In Framed, Levinson does not try to provide answers to debatable questions of constitutional interpretation. Instead, he primarily assesses the wisdom of provisions whose meaning is perfectly clear. We can readily understand the language of the Twentieth Amendment that ends the terms of service of the president and the vice- president at noon on the twentieth day of January, but this does not mean that we understand why that date was selected, or whether events have occurred since that might make it appropriate to shorten the period between an election and a new president’s assumption of executive power.
The book’s title, Framed, is a word that has more than one meaning. We often describe the men who drafted and ratified our Constitution as its “Framers” because they took action to design and create a new governmental structure. We seldom, however, acknowledge that their legal authority for engaging in that important enterprise extended only to the right to propose amendments to the Articles of Confederation, not to replace it. Even though Levinson disavows the idea that the title of his book was intended to suggest that the American people were somehow “framed,” in the more accusatory sense, by the unlawful work of the usually venerated “Framers,” that thought will occur to some readers.

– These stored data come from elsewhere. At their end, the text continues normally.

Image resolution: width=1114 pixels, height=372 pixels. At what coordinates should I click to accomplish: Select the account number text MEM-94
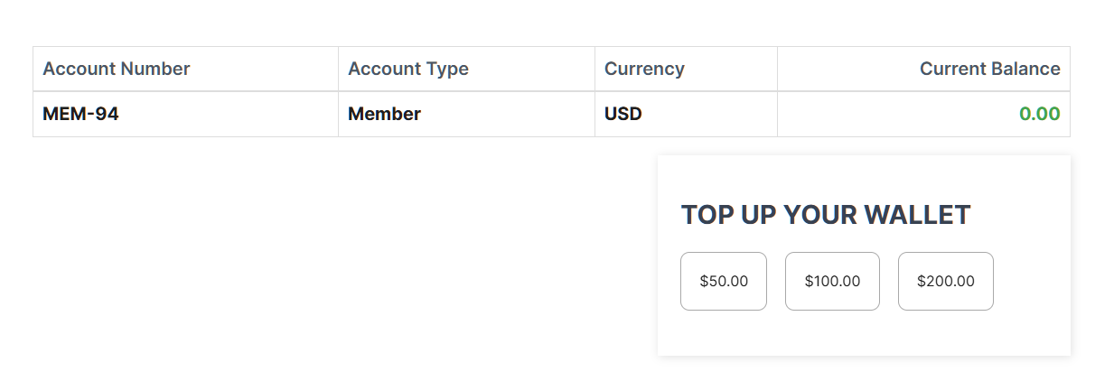pos(80,115)
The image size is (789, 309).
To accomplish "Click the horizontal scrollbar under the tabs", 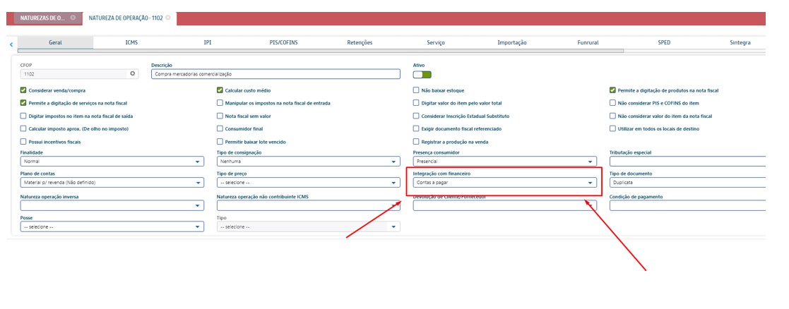I will (x=318, y=51).
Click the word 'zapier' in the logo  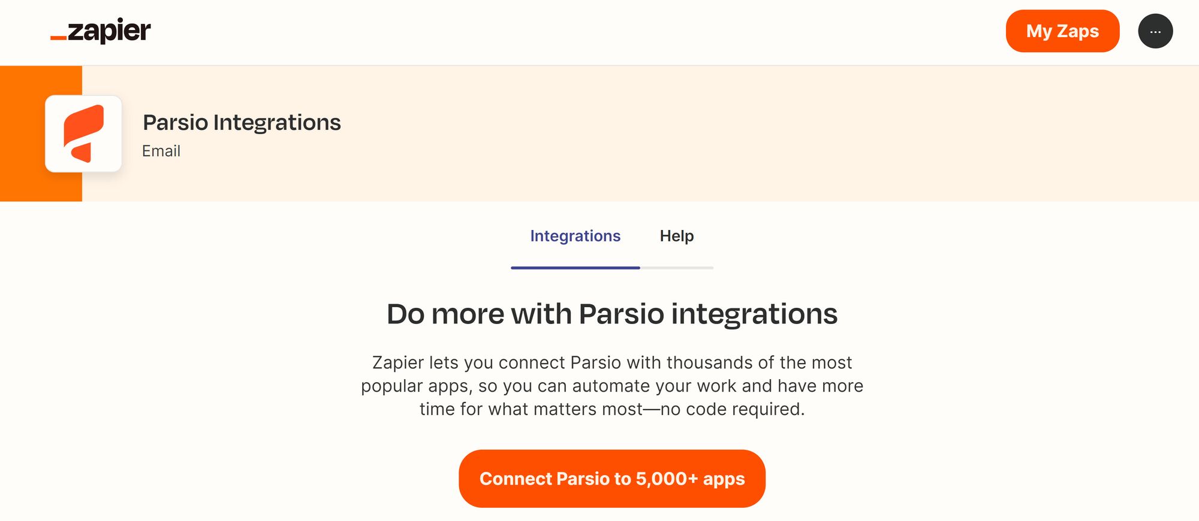[x=109, y=30]
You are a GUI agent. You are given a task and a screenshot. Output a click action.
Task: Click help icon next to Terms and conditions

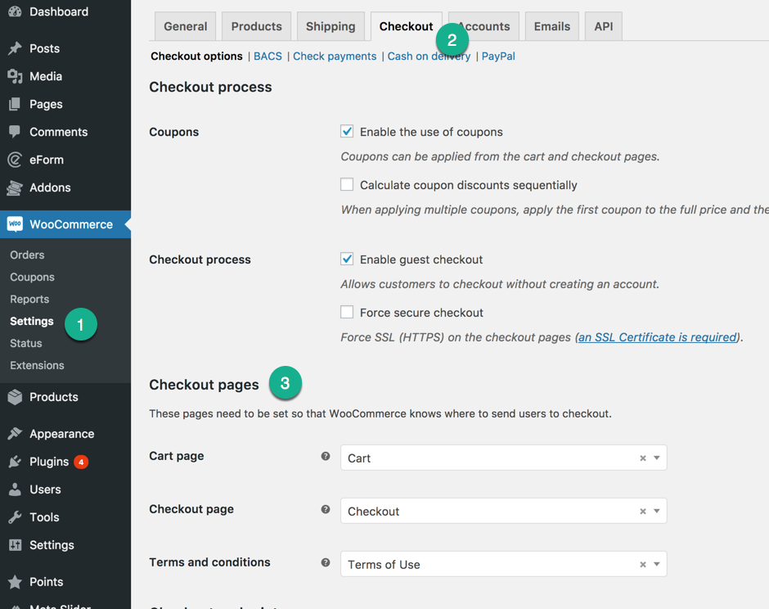pos(325,562)
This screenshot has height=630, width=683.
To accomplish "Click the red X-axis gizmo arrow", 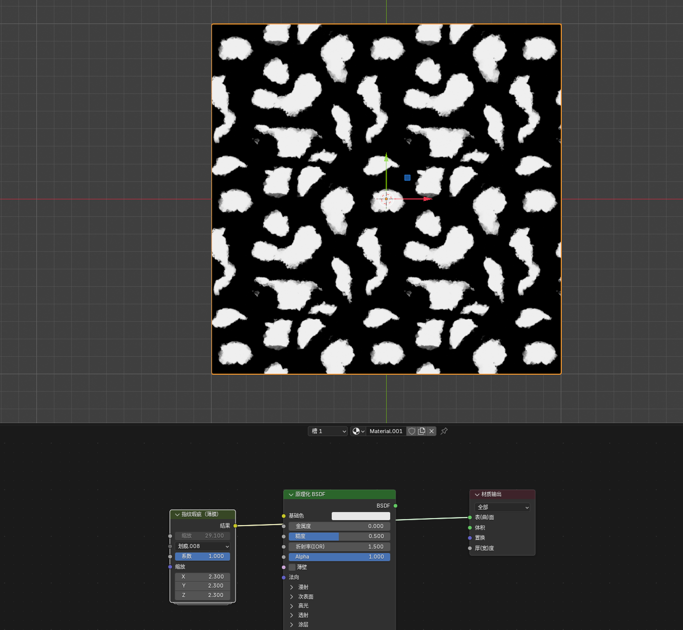I will pos(428,199).

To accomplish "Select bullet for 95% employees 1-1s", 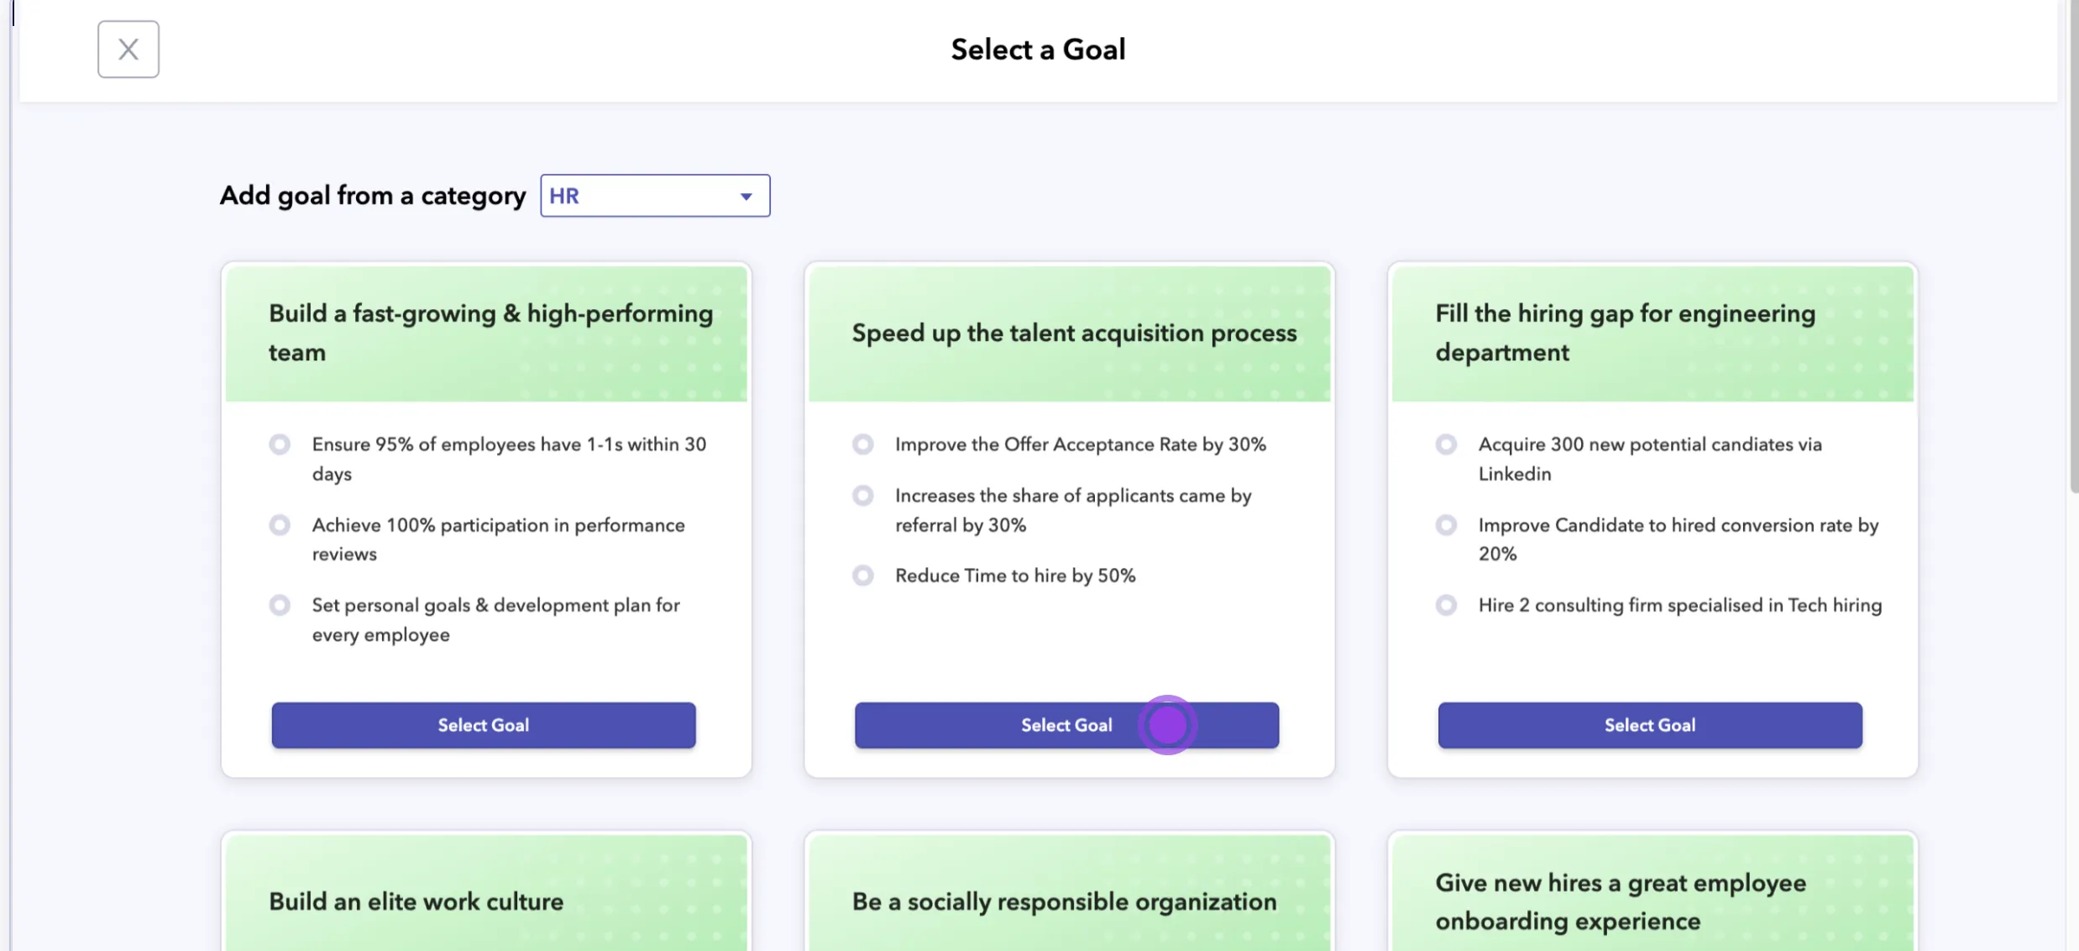I will [x=280, y=444].
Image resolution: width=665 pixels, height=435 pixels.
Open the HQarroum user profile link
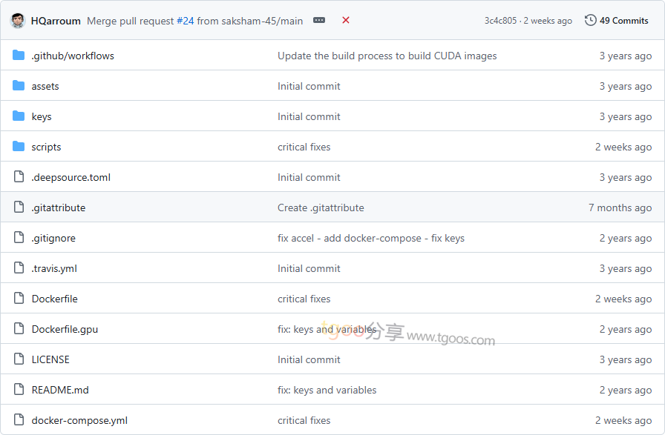[x=56, y=21]
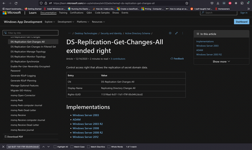
Task: Open the article's more actions vertical dots
Action: [x=182, y=33]
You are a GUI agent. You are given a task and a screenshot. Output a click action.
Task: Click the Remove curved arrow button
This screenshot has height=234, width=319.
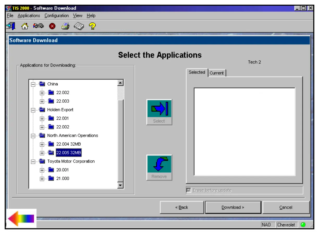tap(159, 167)
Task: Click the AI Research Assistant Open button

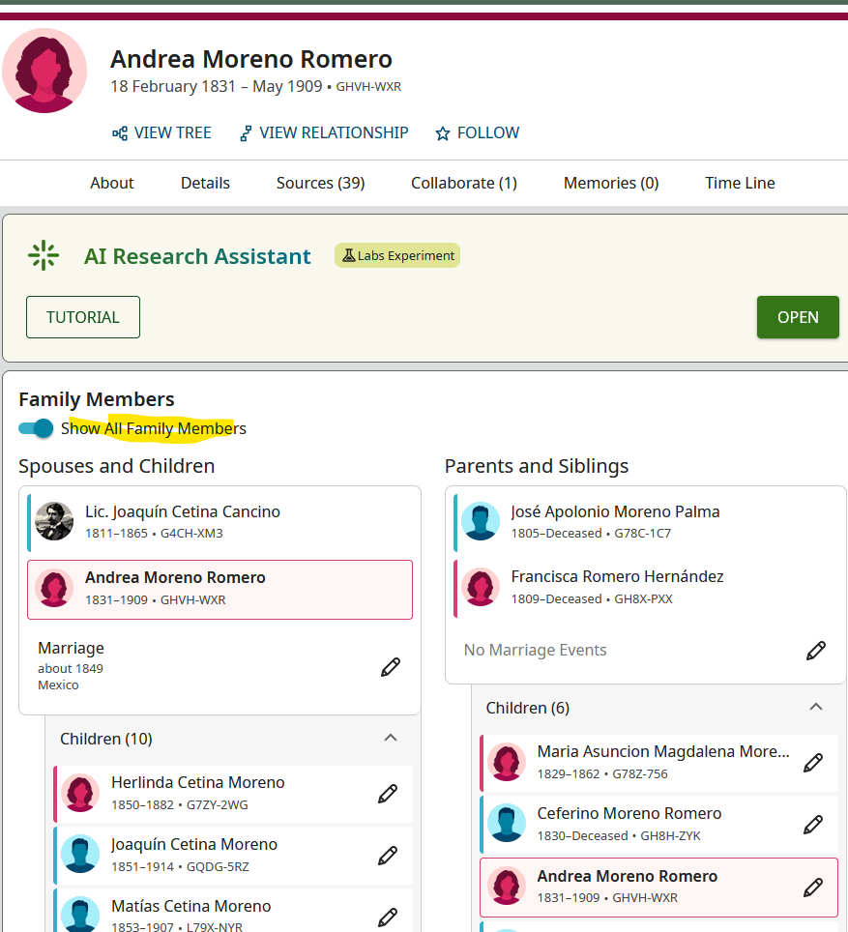Action: pyautogui.click(x=798, y=317)
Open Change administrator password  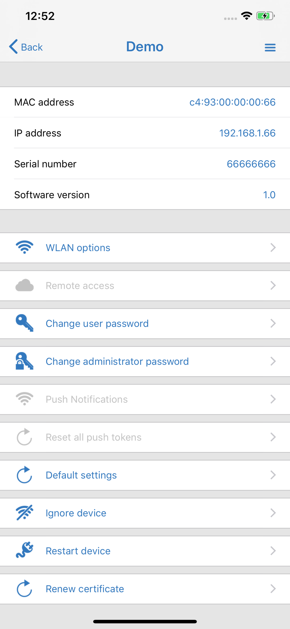click(117, 361)
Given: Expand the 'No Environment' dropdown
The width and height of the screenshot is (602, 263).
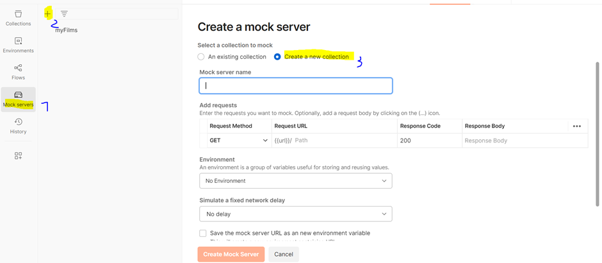Looking at the screenshot, I should [x=295, y=181].
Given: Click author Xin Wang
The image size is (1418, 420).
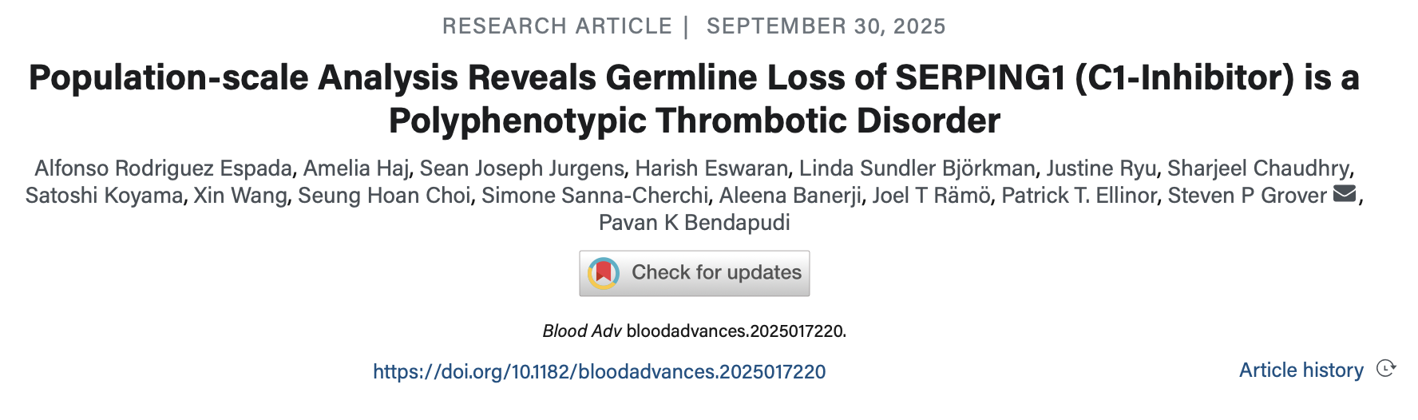Looking at the screenshot, I should [x=240, y=196].
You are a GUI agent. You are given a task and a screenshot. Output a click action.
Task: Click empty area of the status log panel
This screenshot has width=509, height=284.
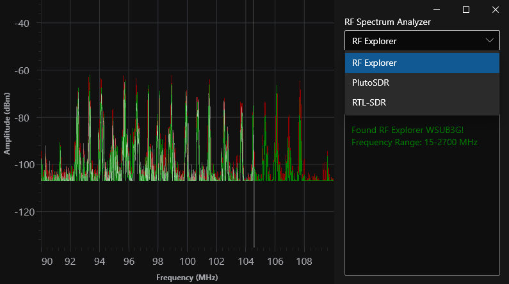421,217
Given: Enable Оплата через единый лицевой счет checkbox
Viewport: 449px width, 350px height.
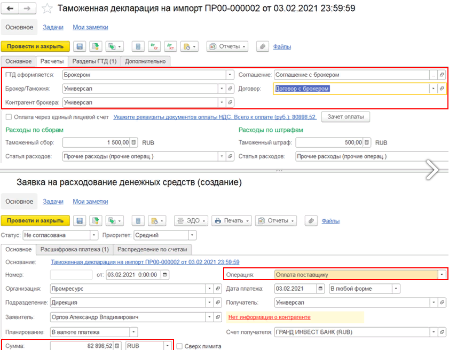Looking at the screenshot, I should click(x=9, y=117).
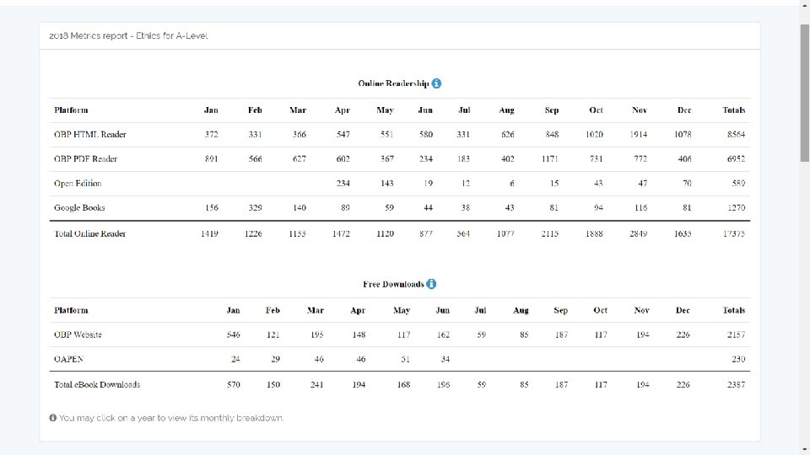Click the year breakdown hint text
The image size is (810, 455).
[x=171, y=418]
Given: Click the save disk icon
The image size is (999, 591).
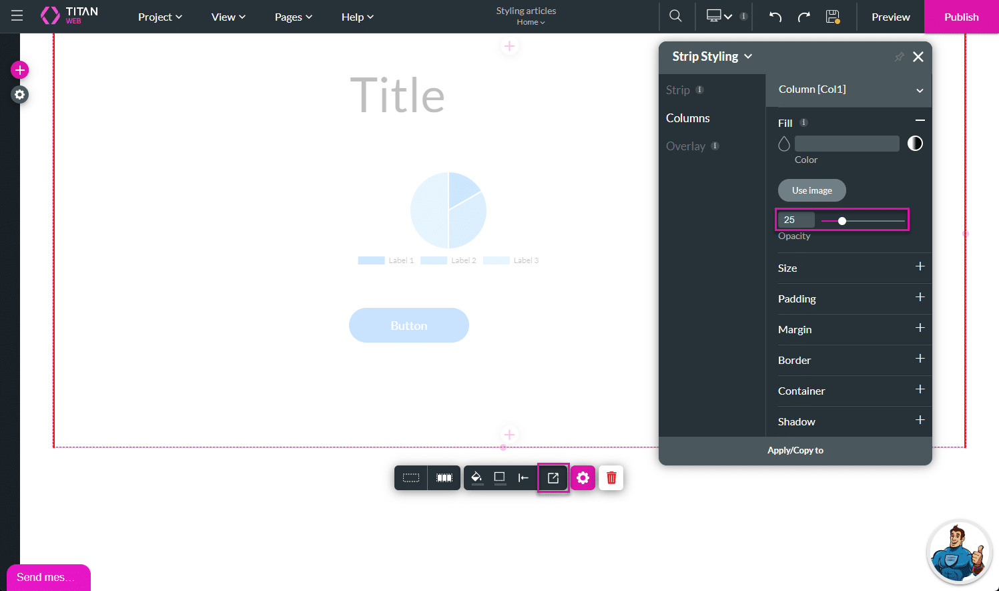Looking at the screenshot, I should 832,17.
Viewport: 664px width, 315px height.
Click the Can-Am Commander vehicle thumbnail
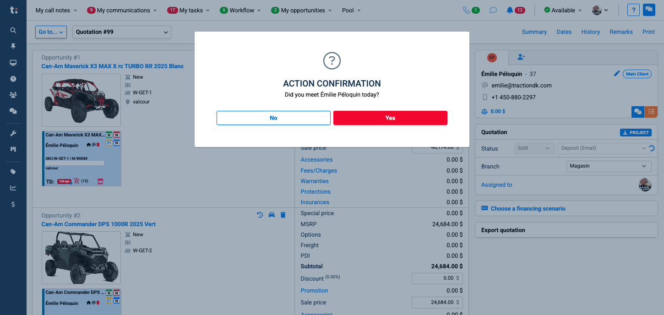pos(81,257)
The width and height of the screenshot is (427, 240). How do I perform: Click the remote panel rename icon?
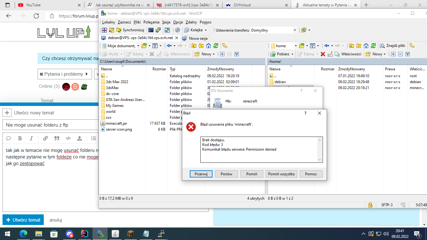click(x=330, y=54)
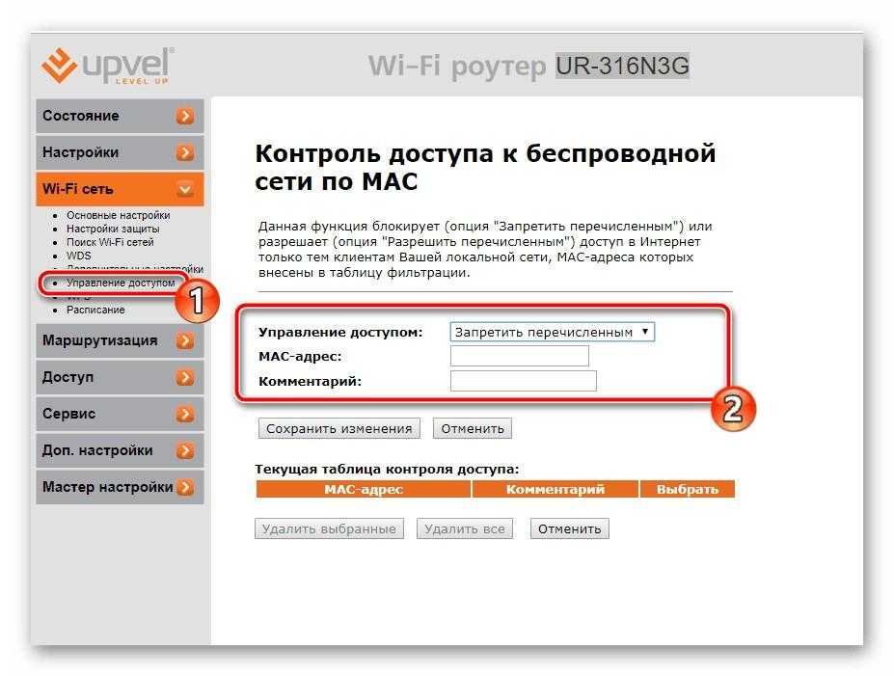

Readers may consider that possibility not only when they are evaluating Levinson’s perceptive description of mismatches between the document’s response to eighteenth-century problems and to problems confronting the much different modern-day world, but especially when they reach Levinson’s conclusion:
We need a new constitutional convention, one that could engage in a comprehensive overview of the US Constitution and the utility of many of its provisions to twenty-first century Americans.
Who would be the framers of this new Constitution? Levinson “would advocate that delegates from each state, proportionate to overall population, be selected by lottery, with very limited restrictions on selection (the most obvious one being age).” He would pay the delegates
the salary for two years of a Supreme Court justice or senator, given the public importance of their job, and also to make possible service by the less well off. They would also collectively operate with a budget sufficient to allow hearings all over the United States and the world that would allow them to make the most informed choices possible regarding the kinds of issues examined throughout this book.
In that final chapter of his book, as well as in the first chapter, Levinson quotes respected commentators and the results of opinion polls that support the conclusion that our present government is “dysfunctional.” According to those polls, over 80 percent of Americans disapprove of Congress. Moreover, recent events involving state governments as well as the national one lend support to such public skepticism:
As the manuscript moved toward publication, the Minnesota state government was shut down for three weeks because of the inability of its divided state government to reach agreement on a budget…. In some ways even more dramatic, because it goes to the heart of what one ordinarily thinks of as a basic attribute of government, is the possibility that the civil justice system in San Francisco will be functionally shut down because of drastic cuts in the judiciary’s budget.
And, after the recent crisis concerning the federal debt ceiling, Standard & Poor’s downgraded American debt from AAA to AA status, explaining that
the downgrade reflects our view that the effectiveness, stability, and predictability of American policymaking and political institutions have weakened at a time of ongoing fiscal and economic challenges.
I am not persuaded that a new constitutional convention is the appropriate remedy for the recent state and federal budgetary crises—and I would certainly not endorse Levinson’s proposed lottery for selecting a new generation of framers. Still, his reasons for concluding that our country needs a new Constitution include not only these perceptions by commentators and the results of public polls, but also his own identification of what he regards as flaws in the Constitution, and its potential failure to authorize adequate responses to possible calamities that are foreseeable even if highly unlikely. Interestingly, he does not argue that any recent decision of the Supreme Court was erroneous, or should be reexamined upon a reframing.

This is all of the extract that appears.